WHAT TO DO
Which lines contain the word "perform" with matching case? Copy each of those lines in full.
++++ INPUT DATA
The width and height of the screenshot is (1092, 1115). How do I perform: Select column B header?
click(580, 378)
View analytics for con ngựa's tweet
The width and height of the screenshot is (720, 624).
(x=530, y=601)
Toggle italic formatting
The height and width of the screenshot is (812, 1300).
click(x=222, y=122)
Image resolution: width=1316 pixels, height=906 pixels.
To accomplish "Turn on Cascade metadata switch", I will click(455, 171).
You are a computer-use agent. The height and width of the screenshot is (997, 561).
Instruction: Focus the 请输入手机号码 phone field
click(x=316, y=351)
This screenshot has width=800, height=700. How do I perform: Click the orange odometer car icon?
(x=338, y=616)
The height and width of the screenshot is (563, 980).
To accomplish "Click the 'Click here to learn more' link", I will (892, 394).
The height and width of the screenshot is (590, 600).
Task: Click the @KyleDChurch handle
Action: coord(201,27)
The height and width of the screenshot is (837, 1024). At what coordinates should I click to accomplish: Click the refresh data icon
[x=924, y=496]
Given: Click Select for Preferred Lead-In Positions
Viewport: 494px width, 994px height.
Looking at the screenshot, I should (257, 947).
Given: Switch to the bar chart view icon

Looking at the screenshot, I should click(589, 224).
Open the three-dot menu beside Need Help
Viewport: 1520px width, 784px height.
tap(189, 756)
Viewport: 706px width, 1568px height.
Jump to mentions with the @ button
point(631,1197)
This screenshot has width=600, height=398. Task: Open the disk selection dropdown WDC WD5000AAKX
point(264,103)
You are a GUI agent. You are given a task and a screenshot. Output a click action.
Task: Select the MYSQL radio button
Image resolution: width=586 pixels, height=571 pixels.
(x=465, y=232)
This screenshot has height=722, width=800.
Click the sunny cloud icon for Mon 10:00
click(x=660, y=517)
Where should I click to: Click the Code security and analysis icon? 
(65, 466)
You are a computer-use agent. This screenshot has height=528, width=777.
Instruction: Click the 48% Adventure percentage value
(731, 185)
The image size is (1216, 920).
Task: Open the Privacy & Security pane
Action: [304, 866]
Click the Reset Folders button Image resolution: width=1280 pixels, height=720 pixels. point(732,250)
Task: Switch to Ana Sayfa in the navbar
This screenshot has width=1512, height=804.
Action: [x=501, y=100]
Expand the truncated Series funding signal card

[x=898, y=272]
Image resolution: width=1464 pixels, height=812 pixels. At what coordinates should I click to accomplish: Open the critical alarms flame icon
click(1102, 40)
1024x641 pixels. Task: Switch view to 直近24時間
++++++++
TASK RESULT
The width and height of the screenshot is (1092, 1115). How do I perform: Select column B header?
This screenshot has width=800, height=700. How do I perform: Click the orange odometer car icon?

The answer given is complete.